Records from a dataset

·····

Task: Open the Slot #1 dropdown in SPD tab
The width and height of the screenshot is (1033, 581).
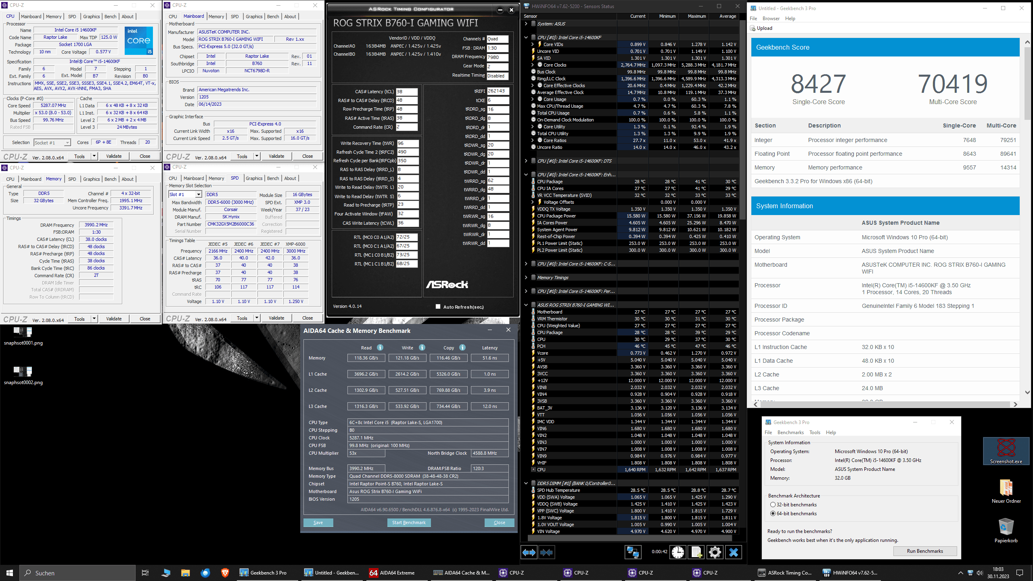Action: [199, 194]
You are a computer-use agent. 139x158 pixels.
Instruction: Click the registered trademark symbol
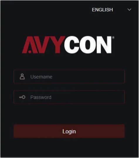tap(113, 38)
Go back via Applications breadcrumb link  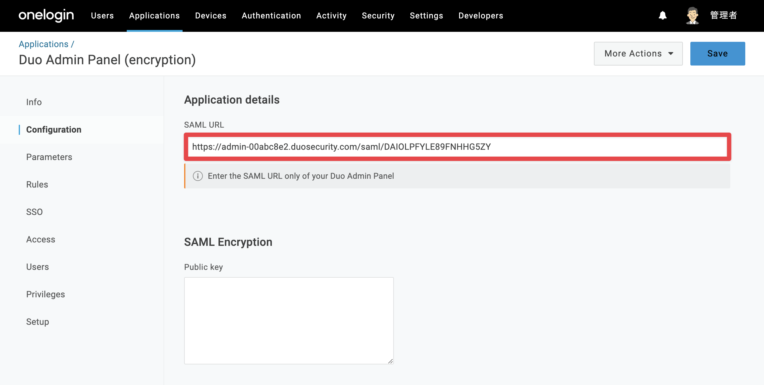pos(43,44)
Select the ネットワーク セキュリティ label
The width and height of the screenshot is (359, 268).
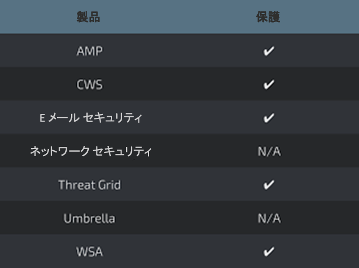click(90, 151)
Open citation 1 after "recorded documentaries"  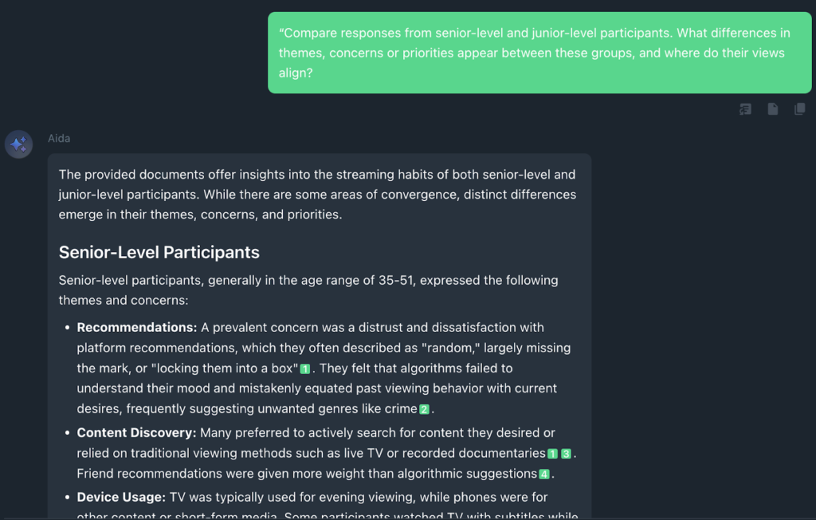[552, 454]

·····

TASK REQUIREMENTS
Locate every line in the records above that contains the word "screenshot", treating uppercase and lowercase as distinct, and copy each of those lines.

EXERCISE RESPONSE
The width and height of the screenshot is (1033, 581).
The width and height of the screenshot is (359, 268).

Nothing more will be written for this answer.